Stored data
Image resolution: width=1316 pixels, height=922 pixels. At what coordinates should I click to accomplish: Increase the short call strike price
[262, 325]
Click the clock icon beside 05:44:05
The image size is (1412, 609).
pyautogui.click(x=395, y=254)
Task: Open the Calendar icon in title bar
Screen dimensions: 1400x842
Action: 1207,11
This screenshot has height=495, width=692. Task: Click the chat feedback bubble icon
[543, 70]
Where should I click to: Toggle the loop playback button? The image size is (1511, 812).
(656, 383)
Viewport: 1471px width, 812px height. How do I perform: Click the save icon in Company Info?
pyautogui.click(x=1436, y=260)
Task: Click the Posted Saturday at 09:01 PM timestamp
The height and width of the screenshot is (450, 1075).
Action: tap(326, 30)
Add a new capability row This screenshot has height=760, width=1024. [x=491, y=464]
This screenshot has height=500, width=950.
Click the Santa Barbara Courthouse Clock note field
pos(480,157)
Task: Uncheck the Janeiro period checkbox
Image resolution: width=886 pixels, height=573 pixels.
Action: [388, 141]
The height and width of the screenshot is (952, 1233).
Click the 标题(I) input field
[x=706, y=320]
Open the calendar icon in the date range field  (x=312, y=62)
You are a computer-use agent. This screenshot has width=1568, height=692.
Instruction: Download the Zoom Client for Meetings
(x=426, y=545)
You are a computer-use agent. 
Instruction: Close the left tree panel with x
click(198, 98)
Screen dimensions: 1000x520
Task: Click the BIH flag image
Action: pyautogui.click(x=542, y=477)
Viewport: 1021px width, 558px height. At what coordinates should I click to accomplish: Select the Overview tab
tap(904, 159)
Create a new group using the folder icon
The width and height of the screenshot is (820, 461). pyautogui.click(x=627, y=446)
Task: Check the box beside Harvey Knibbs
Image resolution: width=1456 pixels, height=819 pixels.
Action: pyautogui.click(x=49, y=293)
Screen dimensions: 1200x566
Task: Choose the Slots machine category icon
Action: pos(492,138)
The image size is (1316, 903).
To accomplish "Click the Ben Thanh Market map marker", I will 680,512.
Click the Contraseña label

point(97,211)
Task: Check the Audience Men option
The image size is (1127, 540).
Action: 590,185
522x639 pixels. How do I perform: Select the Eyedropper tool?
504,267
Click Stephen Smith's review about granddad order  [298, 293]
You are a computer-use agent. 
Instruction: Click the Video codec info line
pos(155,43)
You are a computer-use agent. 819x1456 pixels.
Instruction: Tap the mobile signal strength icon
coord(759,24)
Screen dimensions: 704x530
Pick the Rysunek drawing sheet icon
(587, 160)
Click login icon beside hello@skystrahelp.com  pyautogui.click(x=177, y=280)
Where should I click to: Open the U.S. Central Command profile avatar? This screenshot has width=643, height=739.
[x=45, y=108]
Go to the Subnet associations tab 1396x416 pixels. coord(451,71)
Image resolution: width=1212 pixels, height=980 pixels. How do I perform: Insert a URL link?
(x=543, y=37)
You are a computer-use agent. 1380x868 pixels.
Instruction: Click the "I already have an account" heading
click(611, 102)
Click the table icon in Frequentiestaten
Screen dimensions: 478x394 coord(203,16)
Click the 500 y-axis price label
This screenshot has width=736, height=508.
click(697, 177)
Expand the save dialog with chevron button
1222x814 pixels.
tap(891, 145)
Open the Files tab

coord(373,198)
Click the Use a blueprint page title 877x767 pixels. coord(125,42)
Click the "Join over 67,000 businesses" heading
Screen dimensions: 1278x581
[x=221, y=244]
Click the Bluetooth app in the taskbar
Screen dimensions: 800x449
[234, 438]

**Exercise instructions**:
Please, from the entries above, set down exactly the lines from the one containing "The height and width of the screenshot is (952, 1233)." through the one containing "The image size is (1316, 903).", and only those.

**Exercise answer**:
The height and width of the screenshot is (952, 1233).
Click the 标题(I) input field
[x=706, y=320]
Open the calendar icon in the date range field  (x=312, y=62)
You are a computer-use agent. This screenshot has width=1568, height=692.
Instruction: Download the Zoom Client for Meetings
(x=426, y=545)
You are a computer-use agent. 
Instruction: Close the left tree panel with x
click(198, 98)
Screen dimensions: 1000x520
Task: Click the BIH flag image
Action: pyautogui.click(x=542, y=477)
Viewport: 1021px width, 558px height. At what coordinates should I click to accomplish: Select the Overview tab
tap(904, 159)
Create a new group using the folder icon
The width and height of the screenshot is (820, 461). pyautogui.click(x=627, y=446)
Task: Check the box beside Harvey Knibbs
Image resolution: width=1456 pixels, height=819 pixels.
Action: pyautogui.click(x=49, y=293)
Screen dimensions: 1200x566
Task: Choose the Slots machine category icon
Action: pos(492,138)
The image size is (1316, 903).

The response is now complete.